I read this book over the past couple of months. I didn’t want it to end.
Winner of the Metcalf-Rooke Award, Rosenblum’s debut consists of 17 stories in just over 200 pages. The dominant theme is youth. The stories are quirky, light, intelligent, funny, well-written, absurd, amusing, insightful, clever, urban, urbane, lovely, contemporary, remarkable – in short, they offer much rewarding reading.
The stories made me remember my twenties with something other than bitterness, which is an achievement, believe me. They made me aware of opportunities of youth that I hadn’t thought of before. What I mean is, Rosenblum has a unique vision, powerful enough to make the old seem new again. She achieves what only the first rank of story writers achieve. She makes the familiar strange, and the strange familiar.
Here’s one moment. Trinity, a pretty girl, says to her friends at a party: "You know, certain people in the sixties thought orgies would have become de rigeur by now, replacing parties like this entirely. Isn’t it weird that after all this time, we’re still repressed? This evening doesn’t even have orgiastic elements."
This is a book about coming of age in the 1990s. It may well be the best book about that experience. I say 1990s, because I don’t think this is a post-9/11 book. The young people in this book are too smart and self-aware not to have noticed that the Bush years were different. Darker. Meaner. They tracked a downward trajectory. The outside world, one hopes, is now harder to ignore. We have left our contemporary Jazz Age behind and have long since taken on new challenges.
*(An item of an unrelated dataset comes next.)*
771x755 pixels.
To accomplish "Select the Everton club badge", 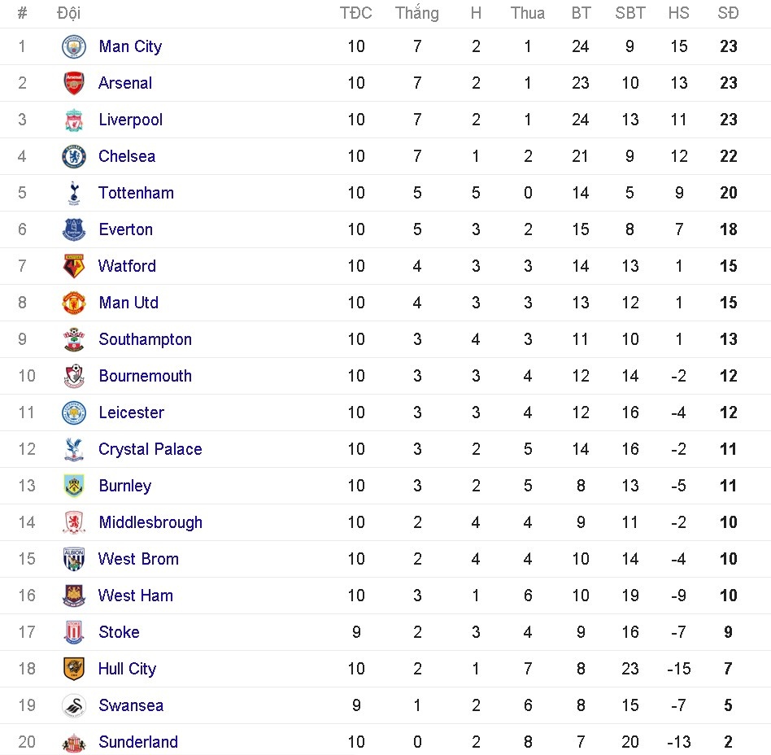I will [x=74, y=229].

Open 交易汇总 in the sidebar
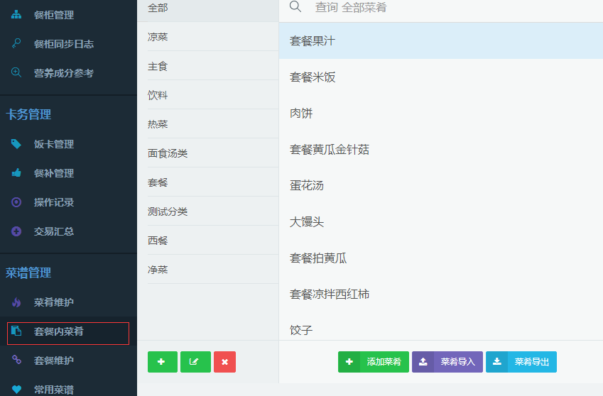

I don’t mean to suggest that Rosenblum should have written a different book – or that she should have changed as much as a word. I just don’t think this is a book about our current moment. It seems to capture the anxieties of the young of a period of our recent past, now gone. It is extremely well-written (and edited and published). Cudos to all who had a hand in it. Many are waiting to see what you will come up with next.
The Calgary Herald’s reviewer probably wouldn’t like it, though. Too many subtle moments. Too many well turned metaphors. Too much humour that’s quirky and not slapstick. Too much emotion that’s suggested, not overt. Too many characters bathed in ambiguity, not drawn to represent moral certainties.
Every once and a while someone shows again that the short story form is not exhausted.
Rebecca Rosenblum has done it. Hooray!